Vale lembrar que o mercado de trabalho deve mostrar recuperação nos
Estados Unidos, mas isso não implica aumento de renda. Indica apenas que o
pior já passou. Da mesma forma, não parece razoável supor que ocorra uma
rápida recuperação do crédito nas economias desenvolvidas. Sem renda e
crédito, sobra o efeito estatístico e os gastos do governo para impulsionar os
números de PIB. Ou seja, apesar do alívio global, o cenário de recuperação é
arriscado demais para se manter o otimismo vigente nos mercados.
Outra fonte de incertezas é a reorientação de política econômica.
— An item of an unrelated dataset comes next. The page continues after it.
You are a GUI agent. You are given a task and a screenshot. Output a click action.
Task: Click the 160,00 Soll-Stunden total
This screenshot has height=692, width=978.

Ainda que a
recuperação em curso seja tímida e cercada de dúvidas, o tamanho dos
estímulos fiscais e monetários terá de ser revisto. No caso fiscal, os eventos
recentes na Grécia mostram quão sensíveis estão os participantes de mercado
com as trajetórias explosivas de dívida. Isso reforça a visão de que a
magnitude corrente dos incentivos não se sustenta.
Na área monetária, da mesma forma, taxas de juros historicamente baixas não
parecem mais compatíveis com a presente recuperação. Adicione-se a isso o
medo global com o surgimento de novas bolhas, dada a liquidez excessiva. Faz
sentido, portanto, que o Federal Reserve inicie um processo gradual de
normalização da política monetária, com os juros correntes voltando
lentamente a seus patamares históricos.
Historicamente, reorientações de políticas não costumam ser neutras para os
preços de ativos. Uma alta da taxa de juros nos Estados Unidos, em especial,
implicará uma reorientação de carteiras, afetando de maneira direta os
mercados de juros, moeda e bolsa. Reforçará, além disso, as preocupações
mencionadas quanto ao fôlego da retomada.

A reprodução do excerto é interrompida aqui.